>> START Selected passage
Random Forest: A Study Guide with Mathematical and Coding
Representation
1. Introduction to Random Forest
Definition
Random Forest is an ensemble learning technique that extends
Bagging (Bootstrap Aggregation) by adding feature
randomness in addition to data randomness. It trains multiple decision
trees on different bootstrapped samples of the dataset and combines
their predictions for improved performance and stability.
Random Forest is widely used for both classification
and regression tasks due to its robustness, ability to
handle missing data, and resistance to overfitting.
2. Mathematical Representation of Random
Forest
Random Forest works by training multiple decision trees and
aggregating their outputs using:
- Bootstrap Sampling:
- Given a dataset \(D\) with \(N\) samples, multiple subsets \(D_b\) are created by randomly sampling
with replacement.
- Each subset is used to train an individual decision tree.
- Feature Randomness:
- Instead of considering all features at each split, only a
random subset of features is considered.
- Final Prediction:
- For Regression: The final prediction is the
average of all tree outputs: \[
F(x) = \frac{1}{B} \sum_{b=1}^{B} f_b(x)
\]
- For Classification: The final prediction is the
majority vote among all trees: \[
F(x) = \text{mode} \{ f_b(x) \}
\]
where: - \(B\) is the total number
of trees in the forest - \(f_b(x)\) is
the prediction from the \(b\)-th
tree
By introducing randomness at both data and
feature levels, Random Forest reduces variance while
maintaining accuracy.
3. Random Forest in Decision Trees
- Bootstrap Sample Creation: Each tree is trained on
a different randomly sampled subset.
- Feature Selection: At each split, a random
subset of features is considered instead of all features.
- Independent Tree Training: Each tree is trained
independently and makes predictions without interaction.
- Aggregation: The final output is obtained via
majority voting (classification) or averaging (regression).
This feature randomness helps improve generalization by
reducing correlation among trees, making Random Forest
more robust than a single decision tree.
>> END Selected passage
>> START Data section
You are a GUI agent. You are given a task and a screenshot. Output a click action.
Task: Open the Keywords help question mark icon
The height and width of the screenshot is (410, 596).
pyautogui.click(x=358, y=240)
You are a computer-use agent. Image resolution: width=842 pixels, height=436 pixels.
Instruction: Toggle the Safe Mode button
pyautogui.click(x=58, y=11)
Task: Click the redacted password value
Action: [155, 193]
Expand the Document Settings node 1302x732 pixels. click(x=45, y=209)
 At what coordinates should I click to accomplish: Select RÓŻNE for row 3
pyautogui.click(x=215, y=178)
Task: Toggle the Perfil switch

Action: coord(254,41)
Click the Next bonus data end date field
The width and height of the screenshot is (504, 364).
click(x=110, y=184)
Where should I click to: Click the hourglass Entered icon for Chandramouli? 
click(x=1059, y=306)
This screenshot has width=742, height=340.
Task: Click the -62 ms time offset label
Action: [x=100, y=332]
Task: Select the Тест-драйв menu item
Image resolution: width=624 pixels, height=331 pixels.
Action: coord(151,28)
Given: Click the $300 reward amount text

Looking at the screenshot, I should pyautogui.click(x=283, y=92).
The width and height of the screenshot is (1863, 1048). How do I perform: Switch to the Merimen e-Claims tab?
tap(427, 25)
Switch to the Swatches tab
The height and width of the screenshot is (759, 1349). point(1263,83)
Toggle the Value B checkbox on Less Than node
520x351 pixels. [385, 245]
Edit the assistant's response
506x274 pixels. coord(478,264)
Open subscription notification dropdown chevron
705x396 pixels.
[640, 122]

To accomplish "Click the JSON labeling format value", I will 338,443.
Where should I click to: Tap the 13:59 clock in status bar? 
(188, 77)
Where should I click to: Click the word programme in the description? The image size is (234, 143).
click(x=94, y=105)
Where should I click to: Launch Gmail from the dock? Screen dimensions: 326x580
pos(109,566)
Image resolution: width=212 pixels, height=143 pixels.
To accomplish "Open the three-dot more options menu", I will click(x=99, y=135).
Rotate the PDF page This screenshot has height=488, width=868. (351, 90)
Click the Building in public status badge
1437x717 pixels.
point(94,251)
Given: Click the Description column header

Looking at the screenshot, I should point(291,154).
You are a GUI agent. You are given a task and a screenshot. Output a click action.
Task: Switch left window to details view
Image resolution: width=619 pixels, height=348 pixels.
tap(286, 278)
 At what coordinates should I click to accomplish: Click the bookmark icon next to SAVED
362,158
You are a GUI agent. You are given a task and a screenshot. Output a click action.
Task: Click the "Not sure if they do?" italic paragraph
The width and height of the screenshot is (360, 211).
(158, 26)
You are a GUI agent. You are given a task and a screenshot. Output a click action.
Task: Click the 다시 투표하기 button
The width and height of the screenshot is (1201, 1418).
>> END Data section
#### Stated task A:
Please list the four bolded step names in section 3 of the Random Forest study guide, "Random Forest in Decision Trees."
#### Stated task B:
From the Random Forest study guide, return the text from "- Aggregation: The" up to and including "single decision tree.".
The records aren't needed here.

#### Task response A:
- Bootstrap Sample Creation
- Feature Selection
- Independent Tree Training
- Aggregation

#### Task response B:
- Aggregation: The final output is obtained via
majority voting (classification) or averaging (regression).
This feature randomness helps improve generalization by
reducing correlation among trees, making Random Forest
more robust than a single decision tree.